» PROBLEM TO SOLVE:
Reproduce the records that follow exactly as they appear.

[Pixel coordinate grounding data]
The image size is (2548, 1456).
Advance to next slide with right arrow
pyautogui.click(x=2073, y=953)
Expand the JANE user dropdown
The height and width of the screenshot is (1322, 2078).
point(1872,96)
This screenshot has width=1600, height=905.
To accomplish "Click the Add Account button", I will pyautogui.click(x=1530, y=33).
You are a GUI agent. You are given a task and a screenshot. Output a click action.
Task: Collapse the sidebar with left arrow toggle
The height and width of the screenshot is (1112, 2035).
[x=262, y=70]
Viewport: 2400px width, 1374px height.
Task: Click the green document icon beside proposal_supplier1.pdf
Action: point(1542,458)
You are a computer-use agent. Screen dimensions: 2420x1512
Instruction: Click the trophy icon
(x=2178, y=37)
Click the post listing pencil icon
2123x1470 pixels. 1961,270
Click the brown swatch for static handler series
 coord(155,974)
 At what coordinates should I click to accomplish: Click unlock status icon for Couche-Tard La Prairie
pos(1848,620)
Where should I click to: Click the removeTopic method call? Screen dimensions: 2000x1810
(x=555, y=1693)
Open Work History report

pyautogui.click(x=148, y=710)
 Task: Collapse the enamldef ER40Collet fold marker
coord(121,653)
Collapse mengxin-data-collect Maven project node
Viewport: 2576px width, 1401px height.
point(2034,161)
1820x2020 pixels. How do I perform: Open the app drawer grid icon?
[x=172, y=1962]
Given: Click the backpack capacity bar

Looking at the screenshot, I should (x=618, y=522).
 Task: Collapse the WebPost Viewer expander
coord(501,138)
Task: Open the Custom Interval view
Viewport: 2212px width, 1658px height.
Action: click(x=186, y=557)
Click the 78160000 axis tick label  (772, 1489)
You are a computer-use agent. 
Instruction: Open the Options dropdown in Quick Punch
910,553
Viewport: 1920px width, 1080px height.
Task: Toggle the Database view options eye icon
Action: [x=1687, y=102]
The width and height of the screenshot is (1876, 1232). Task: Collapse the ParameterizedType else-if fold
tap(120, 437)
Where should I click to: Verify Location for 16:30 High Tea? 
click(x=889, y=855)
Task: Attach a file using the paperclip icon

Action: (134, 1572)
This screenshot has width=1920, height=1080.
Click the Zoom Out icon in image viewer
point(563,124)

» ANSWER TO THIS TASK:
The image size is (2548, 1456).
Advance to next slide with right arrow
pyautogui.click(x=2073, y=953)
Expand the JANE user dropdown
The height and width of the screenshot is (1322, 2078).
point(1872,96)
This screenshot has width=1600, height=905.
To accomplish "Click the Add Account button", I will pyautogui.click(x=1530, y=33).
You are a GUI agent. You are given a task and a screenshot. Output a click action.
Task: Collapse the sidebar with left arrow toggle
The height and width of the screenshot is (1112, 2035).
[x=262, y=70]
Viewport: 2400px width, 1374px height.
Task: Click the green document icon beside proposal_supplier1.pdf
Action: point(1542,458)
You are a computer-use agent. Screen dimensions: 2420x1512
Instruction: Click the trophy icon
(x=2178, y=37)
Click the post listing pencil icon
2123x1470 pixels. 1961,270
Click the brown swatch for static handler series
 coord(155,974)
 At what coordinates should I click to accomplish: Click unlock status icon for Couche-Tard La Prairie
pos(1848,620)
Where should I click to: Click the removeTopic method call? Screen dimensions: 2000x1810
(x=555, y=1693)
Open Work History report

pyautogui.click(x=148, y=710)
 Task: Collapse the enamldef ER40Collet fold marker
coord(121,653)
Collapse mengxin-data-collect Maven project node
Viewport: 2576px width, 1401px height.
point(2034,161)
1820x2020 pixels. How do I perform: Open the app drawer grid icon?
[x=172, y=1962]
Given: Click the backpack capacity bar

Looking at the screenshot, I should (x=618, y=522).
 Task: Collapse the WebPost Viewer expander
coord(501,138)
Task: Open the Custom Interval view
Viewport: 2212px width, 1658px height.
Action: click(x=186, y=557)
Click the 78160000 axis tick label  (772, 1489)
You are a computer-use agent. 
Instruction: Open the Options dropdown in Quick Punch
910,553
Viewport: 1920px width, 1080px height.
Task: Toggle the Database view options eye icon
Action: [x=1687, y=102]
The width and height of the screenshot is (1876, 1232). Task: Collapse the ParameterizedType else-if fold
tap(120, 437)
Where should I click to: Verify Location for 16:30 High Tea? 
click(x=889, y=855)
Task: Attach a file using the paperclip icon

Action: (134, 1572)
This screenshot has width=1920, height=1080.
Click the Zoom Out icon in image viewer
point(563,124)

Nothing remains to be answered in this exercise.